Question

A horizontal angle \( \theta \) is measured by four different surveyors multiple times and the values reported are given below. 

\[ \begin{array}{|c|c|c|} \hline \text{Surveyor} & \text{Angle \( \theta \)} & \text{Number of observations} \\ \hline 1 & 36^\circ 30' & 4 \\ 2 & 36^\circ 00' & 3 \\ 3 & 35^\circ 30' & 8 \\ 4 & 36^\circ 30' & 4 \\ \hline \end{array} \] 

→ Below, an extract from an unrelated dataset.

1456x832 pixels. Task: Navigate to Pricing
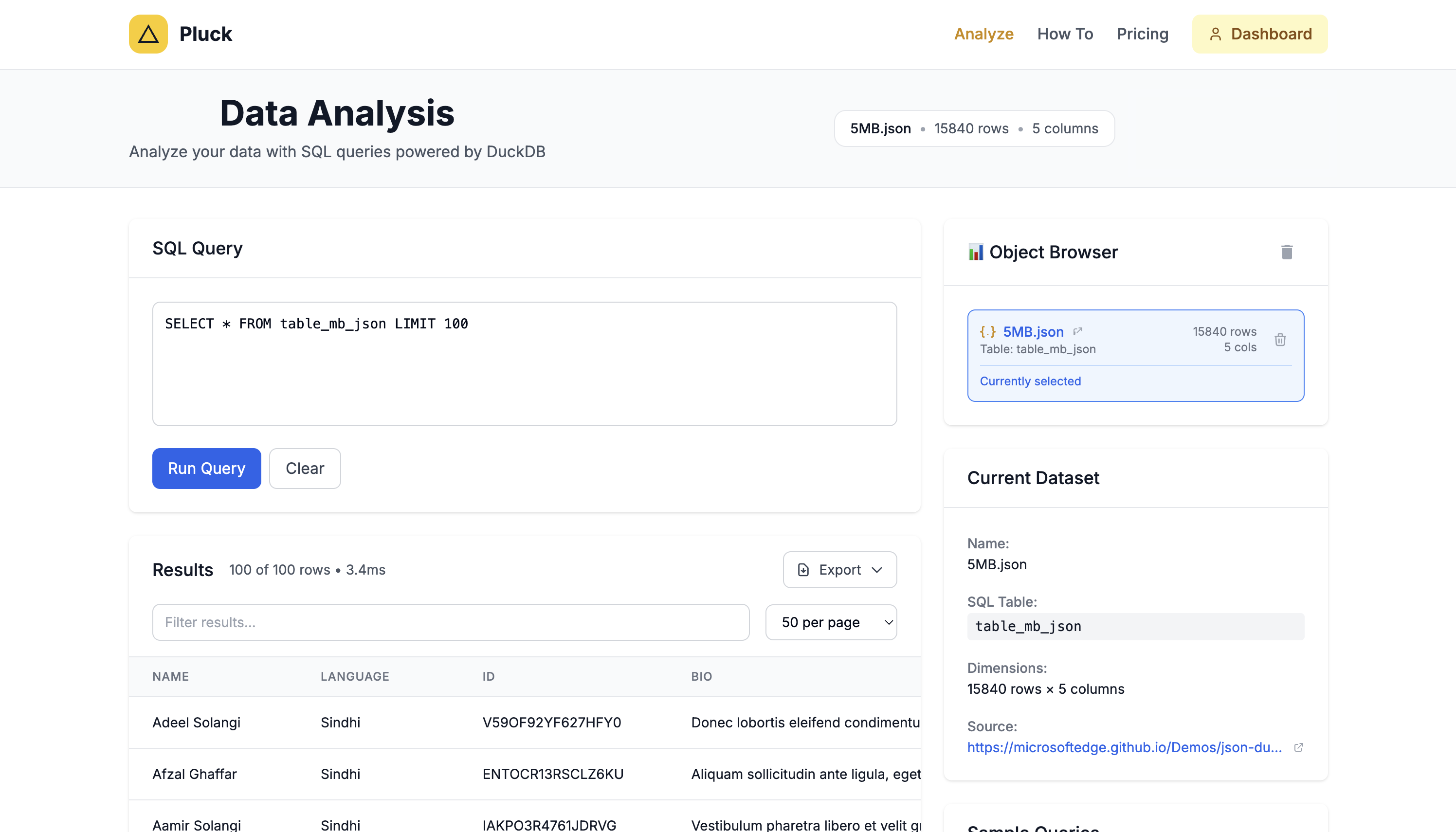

The most probable value of the angle \( \theta \) (in degree, round off to two decimal places) is \(\underline{\hspace{1cm}}\). 
 

Hint:

The most probable value of an angle in surveying can be calculated using the weighted average of the reported angles, with weights being the number of observations.

Answer 1

Correct Answer: 36

The most probable value of the angle \( \theta \) is calculated by using a weighted average of the reported angles, weighted by the number of observations: \[ \theta_{\text{probable}} = \frac{\sum (\theta_i \times \text{Number of Observations})}{\sum (\text{Number of Observations})}. \] Substituting the values: \[ \theta_{\text{probable}} = \frac{(36^\circ 30' \times 4) + (36^\circ 00' \times 3) + (35^\circ 30' \times 8) + (36^\circ 30' \times 4)}{4 + 3 + 8 + 4}. \] The final value is approximately \( \boxed{36} \) degrees.